What nobody seemed to realize is that a 2006 state law, which authorizes posting the biblical text in government buildings, also says this: Thou shalt not display the Ten Commandments by themselves.
This rural southeast Georgia county’s top official and the church’s pastor both insist it was an honest oversight rather than an act of righteous defiance. Though months of planning went into the display, nobody actually read the law.
“We’re not as much politically minded as we are God-fearing public servants,” said Frank Murphy, who serves as chairman of the county commission when he’s not working his other two jobs: selling propane and driving a school bus. “We hadn’t researched the law. There’s so many other things going on in a day here.”

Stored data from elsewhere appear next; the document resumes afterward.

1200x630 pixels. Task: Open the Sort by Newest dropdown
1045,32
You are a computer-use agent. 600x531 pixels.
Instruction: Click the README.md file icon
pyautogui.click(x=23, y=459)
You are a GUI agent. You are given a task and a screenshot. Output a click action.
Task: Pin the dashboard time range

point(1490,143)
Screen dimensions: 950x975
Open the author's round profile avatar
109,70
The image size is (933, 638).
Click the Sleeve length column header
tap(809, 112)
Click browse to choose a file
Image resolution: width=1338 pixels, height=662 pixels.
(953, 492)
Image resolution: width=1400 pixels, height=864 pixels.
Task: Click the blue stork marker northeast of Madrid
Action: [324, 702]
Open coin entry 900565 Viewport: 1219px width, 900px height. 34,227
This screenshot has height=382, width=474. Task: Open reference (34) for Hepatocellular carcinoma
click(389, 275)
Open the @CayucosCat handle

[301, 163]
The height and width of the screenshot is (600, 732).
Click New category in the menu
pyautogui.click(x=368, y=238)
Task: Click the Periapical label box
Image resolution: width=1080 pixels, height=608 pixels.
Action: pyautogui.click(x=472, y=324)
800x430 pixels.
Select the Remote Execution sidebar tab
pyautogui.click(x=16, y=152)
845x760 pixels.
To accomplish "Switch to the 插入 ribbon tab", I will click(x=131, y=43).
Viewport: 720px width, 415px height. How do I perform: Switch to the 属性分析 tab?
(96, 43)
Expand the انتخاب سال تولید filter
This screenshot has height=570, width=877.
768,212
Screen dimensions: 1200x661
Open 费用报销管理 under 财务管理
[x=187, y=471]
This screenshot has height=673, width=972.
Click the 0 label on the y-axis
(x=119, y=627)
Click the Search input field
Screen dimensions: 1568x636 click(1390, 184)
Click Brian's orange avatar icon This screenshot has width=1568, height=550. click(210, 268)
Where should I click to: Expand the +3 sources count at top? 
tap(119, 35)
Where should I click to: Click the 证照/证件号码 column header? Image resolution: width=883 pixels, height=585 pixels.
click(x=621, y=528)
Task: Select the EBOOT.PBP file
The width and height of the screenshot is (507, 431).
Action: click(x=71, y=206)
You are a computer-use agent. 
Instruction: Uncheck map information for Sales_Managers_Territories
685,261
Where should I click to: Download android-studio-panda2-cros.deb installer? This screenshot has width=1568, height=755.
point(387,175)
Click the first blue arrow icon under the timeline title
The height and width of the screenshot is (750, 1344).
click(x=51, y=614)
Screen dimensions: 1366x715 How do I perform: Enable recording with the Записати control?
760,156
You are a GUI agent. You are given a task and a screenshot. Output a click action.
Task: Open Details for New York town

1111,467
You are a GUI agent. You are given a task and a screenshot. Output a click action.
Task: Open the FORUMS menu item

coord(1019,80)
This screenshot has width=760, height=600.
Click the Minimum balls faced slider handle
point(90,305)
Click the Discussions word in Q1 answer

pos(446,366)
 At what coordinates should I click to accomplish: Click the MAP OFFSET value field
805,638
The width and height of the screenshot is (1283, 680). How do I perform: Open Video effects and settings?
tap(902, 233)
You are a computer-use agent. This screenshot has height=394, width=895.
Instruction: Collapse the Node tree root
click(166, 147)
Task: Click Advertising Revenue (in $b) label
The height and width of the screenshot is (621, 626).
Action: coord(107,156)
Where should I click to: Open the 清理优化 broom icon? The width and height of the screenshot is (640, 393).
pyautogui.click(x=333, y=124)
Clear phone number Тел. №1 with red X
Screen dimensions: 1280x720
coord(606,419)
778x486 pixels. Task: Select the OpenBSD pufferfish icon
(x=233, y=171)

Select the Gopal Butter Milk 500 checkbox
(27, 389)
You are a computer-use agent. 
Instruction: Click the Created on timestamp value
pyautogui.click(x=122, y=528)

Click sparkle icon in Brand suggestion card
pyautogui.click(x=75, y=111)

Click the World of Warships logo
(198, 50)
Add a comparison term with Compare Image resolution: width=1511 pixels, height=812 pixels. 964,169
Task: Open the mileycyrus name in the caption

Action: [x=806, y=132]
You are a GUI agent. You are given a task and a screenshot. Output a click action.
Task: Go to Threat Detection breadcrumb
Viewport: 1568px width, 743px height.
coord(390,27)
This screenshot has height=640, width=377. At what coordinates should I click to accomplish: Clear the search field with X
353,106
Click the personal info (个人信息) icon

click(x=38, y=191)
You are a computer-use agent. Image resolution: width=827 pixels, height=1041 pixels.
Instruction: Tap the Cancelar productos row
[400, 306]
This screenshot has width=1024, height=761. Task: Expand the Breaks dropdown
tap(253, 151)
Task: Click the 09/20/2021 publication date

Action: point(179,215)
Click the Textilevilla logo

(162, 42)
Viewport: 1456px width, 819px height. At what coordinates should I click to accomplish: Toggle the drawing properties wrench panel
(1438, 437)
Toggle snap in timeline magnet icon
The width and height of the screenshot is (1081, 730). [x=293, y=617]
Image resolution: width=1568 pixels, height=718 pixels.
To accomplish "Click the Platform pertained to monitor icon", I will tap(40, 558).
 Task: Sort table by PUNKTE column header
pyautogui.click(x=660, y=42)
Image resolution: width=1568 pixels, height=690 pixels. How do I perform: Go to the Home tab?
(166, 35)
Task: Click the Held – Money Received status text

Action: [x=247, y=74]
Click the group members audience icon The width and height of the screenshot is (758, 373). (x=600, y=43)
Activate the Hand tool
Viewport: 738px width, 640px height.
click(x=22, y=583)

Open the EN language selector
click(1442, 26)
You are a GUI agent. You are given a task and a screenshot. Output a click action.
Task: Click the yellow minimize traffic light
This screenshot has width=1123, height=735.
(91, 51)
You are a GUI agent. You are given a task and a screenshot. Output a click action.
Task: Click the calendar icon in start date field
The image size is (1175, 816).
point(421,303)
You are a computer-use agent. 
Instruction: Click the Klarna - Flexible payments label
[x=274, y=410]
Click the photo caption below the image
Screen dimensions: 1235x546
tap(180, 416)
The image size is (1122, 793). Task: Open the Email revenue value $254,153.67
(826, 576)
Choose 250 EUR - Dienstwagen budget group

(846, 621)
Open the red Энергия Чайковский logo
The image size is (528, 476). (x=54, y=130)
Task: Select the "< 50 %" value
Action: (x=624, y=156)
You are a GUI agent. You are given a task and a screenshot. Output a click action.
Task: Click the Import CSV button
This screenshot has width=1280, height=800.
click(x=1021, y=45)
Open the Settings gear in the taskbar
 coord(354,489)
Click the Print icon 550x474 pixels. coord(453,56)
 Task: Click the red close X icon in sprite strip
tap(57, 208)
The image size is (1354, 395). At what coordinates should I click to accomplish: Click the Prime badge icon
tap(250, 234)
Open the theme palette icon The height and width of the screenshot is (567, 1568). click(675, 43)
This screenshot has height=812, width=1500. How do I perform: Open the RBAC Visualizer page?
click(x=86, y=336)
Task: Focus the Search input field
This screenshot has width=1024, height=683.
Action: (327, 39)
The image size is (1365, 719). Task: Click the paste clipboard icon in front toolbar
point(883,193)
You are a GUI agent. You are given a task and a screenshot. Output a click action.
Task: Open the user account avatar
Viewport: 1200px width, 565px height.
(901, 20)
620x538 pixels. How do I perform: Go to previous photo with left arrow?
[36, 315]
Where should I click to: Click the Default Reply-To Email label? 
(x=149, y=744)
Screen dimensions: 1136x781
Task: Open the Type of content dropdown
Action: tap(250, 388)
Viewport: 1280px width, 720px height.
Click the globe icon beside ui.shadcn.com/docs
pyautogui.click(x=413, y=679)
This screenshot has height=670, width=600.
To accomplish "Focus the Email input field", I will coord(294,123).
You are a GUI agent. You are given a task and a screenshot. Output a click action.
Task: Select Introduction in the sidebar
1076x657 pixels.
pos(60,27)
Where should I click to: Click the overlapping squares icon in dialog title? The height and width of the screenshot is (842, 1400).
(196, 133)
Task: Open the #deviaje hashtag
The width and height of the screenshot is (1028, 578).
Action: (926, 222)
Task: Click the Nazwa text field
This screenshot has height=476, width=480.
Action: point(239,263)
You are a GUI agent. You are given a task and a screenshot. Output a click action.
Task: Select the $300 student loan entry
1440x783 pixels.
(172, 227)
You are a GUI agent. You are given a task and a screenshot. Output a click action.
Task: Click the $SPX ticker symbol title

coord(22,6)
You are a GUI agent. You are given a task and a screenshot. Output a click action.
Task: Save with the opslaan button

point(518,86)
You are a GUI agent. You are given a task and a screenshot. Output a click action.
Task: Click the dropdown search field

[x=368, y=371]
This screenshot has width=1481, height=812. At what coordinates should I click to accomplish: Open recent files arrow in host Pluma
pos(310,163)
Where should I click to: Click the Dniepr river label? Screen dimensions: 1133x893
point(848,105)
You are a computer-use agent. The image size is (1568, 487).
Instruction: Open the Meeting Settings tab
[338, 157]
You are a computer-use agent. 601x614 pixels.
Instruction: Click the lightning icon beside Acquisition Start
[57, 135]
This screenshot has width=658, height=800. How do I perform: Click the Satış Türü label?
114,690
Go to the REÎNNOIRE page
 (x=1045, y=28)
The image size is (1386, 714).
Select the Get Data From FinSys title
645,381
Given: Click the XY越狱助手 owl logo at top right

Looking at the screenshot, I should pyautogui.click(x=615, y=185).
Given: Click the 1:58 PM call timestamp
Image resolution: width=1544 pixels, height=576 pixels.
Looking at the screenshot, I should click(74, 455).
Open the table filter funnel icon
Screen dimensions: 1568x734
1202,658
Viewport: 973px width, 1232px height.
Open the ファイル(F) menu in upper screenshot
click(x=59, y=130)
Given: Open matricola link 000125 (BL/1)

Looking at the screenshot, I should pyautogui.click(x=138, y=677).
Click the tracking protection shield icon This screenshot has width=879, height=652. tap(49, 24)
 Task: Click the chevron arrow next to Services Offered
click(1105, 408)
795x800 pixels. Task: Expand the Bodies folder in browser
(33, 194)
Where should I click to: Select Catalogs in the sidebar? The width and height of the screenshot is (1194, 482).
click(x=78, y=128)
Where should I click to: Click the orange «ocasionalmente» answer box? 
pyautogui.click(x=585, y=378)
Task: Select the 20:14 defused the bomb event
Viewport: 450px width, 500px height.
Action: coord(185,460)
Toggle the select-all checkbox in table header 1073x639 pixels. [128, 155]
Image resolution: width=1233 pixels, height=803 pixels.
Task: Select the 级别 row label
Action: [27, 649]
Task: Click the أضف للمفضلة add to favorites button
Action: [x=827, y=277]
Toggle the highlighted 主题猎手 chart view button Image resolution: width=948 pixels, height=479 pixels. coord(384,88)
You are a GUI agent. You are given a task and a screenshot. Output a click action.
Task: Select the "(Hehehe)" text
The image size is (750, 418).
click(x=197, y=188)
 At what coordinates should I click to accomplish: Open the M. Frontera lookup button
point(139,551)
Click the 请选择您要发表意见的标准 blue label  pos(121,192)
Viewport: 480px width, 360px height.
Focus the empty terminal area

The issue became a church-state battleground in the Bible belt after Roy Moore, the chief justice of the Alabama Supreme Court, was removed from office in 2003 for refusing to remove a granite Ten Commandments monument from the state judicial building.
In 2005, the U.S. Supreme Court struck down Commandments displays in two Kentucky courthouses, ruling they appeared to be a government endorsement of Christianity.
Georgia lawmakers responded the following year with a law saying the Ten Commandments could be legally displayed in a historical context as long as they were accompanied by eight other specific documents, including the Declaration of Independence and the Bill of Rights to the U.S. Constitution.
Confusing? Murphy said the only thing he remembered after the Georgia law was adopted was that it authorized displaying the Ten Commandments as a historical document. Period.
Murphy, after The Associated Press asked him about the display, said county officials would add the supporting documents required by state law. Until then, he said, he has no intention of taking the Ten Commandments down.
Debbie Seagraves, executive director of the Georgia chapter of the American Civil Liberties Union, said officials should remove the framed Commandments as long as they stand alone.
“As it hangs now, it is a message to all non-Christians, and Christians, in Tattnall County that justice may not be equal and some people may not be as equal as others under the law,” she said.
That’s also how Dwight Brooks, pastor of Ella Grove Baptist Church, said his congregation of 65 worshippers approached Tattnall County officials last year and got their permission for a Commandments display. Brooks said the church paid several hundred dollars to have the text printed and framed before church members hung it in the courthouse Friday.
“Our position is God’s law over man’s law,” Brooks said. “But we’re not quick to want to rebel against any civil government at all.”
About a dozen local governments in Georgia have opted to post the Ten Commandments and other required documents in courthouses, city halls and community centers since the law was passed, said Michael Griffin, director of Ten Commandments Georgia, a nonprofit group that promotes the displays and helps government officials obtain the necessary pieces.